In this embodiment, since the cells can be downsized not only in the direction orthogonal to the word line 21 but also in the direction along the word line 21, the degree of integration of the cells can be greatly increased.

In addition, since a margin for patterning can be provided in the extraction portion of the bit lines 36 and 37, it is possible to expect an improvement in yield and an improvement in reliability.

In addition, although the above-mentioned embodiment applies the present invention to the high resistance load type MOS-SRAM, the present invention is applied to the high resistance load type MOS-SRAM.
It can also be applied to other semiconductor devices.

〔The invention's effect〕

In the semiconductor device according to the present invention, the margin required for the electrical connection region for aligning the wiring layers may be small,
Moreover, since it is not necessary to secure a planar space between the conductive layers, high integration is possible.

[Brief description of drawings]

1 and 2 show an embodiment of the present invention. FIG. 1 is a sectional view taken along the line II of FIG. 2, and FIG. 2 is a plan view.

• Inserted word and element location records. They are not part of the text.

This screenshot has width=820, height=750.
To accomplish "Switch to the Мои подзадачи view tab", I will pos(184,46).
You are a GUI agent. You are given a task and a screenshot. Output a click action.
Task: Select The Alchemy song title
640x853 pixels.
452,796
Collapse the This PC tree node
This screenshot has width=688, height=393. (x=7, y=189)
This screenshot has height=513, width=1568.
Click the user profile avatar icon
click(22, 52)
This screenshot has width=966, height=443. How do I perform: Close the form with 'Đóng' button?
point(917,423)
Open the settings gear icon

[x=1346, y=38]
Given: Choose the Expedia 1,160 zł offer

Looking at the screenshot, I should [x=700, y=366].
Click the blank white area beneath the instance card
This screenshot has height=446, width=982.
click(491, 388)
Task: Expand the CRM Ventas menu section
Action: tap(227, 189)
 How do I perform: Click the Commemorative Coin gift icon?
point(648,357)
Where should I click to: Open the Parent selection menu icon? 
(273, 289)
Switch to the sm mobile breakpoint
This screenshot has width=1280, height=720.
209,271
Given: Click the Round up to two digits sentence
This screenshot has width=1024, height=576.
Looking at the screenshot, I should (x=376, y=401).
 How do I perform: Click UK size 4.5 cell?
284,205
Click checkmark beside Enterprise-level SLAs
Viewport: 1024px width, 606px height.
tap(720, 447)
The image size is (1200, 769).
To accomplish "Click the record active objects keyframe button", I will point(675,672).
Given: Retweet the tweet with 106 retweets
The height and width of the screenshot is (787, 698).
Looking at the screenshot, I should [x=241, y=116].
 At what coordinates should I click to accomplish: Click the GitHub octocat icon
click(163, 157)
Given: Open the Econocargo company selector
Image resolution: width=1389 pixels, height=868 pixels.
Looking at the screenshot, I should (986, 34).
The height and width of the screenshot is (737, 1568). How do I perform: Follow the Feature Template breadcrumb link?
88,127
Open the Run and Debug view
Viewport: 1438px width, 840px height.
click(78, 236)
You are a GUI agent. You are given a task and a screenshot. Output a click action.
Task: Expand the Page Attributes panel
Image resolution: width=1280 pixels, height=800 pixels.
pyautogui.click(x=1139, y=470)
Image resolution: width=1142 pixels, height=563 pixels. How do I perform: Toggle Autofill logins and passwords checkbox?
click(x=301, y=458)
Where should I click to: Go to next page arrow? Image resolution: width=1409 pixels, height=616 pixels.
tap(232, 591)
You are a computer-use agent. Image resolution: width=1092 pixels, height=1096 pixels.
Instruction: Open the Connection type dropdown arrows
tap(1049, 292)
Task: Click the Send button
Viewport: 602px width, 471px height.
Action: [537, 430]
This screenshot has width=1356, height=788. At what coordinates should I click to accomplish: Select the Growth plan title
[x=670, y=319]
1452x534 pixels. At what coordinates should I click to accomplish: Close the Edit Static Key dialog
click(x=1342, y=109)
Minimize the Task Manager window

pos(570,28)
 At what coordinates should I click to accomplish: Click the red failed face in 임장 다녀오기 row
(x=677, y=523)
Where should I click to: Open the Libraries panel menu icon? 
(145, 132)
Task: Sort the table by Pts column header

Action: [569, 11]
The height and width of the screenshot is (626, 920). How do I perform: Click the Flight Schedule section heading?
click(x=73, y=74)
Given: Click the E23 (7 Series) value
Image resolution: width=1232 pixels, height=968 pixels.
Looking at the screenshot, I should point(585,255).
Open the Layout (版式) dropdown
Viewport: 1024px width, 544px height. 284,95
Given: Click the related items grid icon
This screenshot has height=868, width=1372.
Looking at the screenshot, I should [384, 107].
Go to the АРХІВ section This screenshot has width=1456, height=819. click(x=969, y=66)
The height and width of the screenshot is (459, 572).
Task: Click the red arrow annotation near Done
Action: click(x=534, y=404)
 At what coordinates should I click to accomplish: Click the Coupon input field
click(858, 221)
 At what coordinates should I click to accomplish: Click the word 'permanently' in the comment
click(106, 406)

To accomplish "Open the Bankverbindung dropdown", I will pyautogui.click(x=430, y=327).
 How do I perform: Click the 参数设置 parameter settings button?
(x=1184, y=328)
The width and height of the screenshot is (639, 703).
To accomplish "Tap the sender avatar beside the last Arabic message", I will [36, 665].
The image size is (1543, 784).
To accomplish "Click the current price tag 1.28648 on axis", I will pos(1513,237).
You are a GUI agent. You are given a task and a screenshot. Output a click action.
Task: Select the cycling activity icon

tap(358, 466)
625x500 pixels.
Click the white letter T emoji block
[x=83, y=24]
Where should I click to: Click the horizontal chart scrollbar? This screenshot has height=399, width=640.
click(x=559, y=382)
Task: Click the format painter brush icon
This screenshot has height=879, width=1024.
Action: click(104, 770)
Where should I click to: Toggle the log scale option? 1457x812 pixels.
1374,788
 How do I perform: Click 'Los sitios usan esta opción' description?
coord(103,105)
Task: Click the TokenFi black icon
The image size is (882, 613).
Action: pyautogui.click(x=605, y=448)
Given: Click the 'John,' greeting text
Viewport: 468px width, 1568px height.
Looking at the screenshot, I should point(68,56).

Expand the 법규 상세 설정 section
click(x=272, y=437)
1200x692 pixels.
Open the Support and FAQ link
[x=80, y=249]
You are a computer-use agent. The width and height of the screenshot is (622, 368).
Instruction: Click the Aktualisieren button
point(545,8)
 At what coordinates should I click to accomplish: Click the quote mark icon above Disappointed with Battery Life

FIG. 3 is a plan view showing a conventional example of the present invention. In the reference numerals used in the drawings, 16a, 17a ... Source / drain regions 24, 26 ... Conductive layer 32 ... Interlayer insulating film 36, 37 ... Bit line.

Claims (1)

[Claims] 1. A conductive layer and a wiring layer are stacked for each of a plurality of electrical connection regions, and the electrical connection region and the wiring layer are electrically connected via the conductive layer. In the semiconductor device, the conductive layer corresponding to one of the electrical connection regions adjacent to each other and the conductive layer corresponding to the other are formed in different layers via an interlayer insulating film. A semiconductor device characterized by being formed.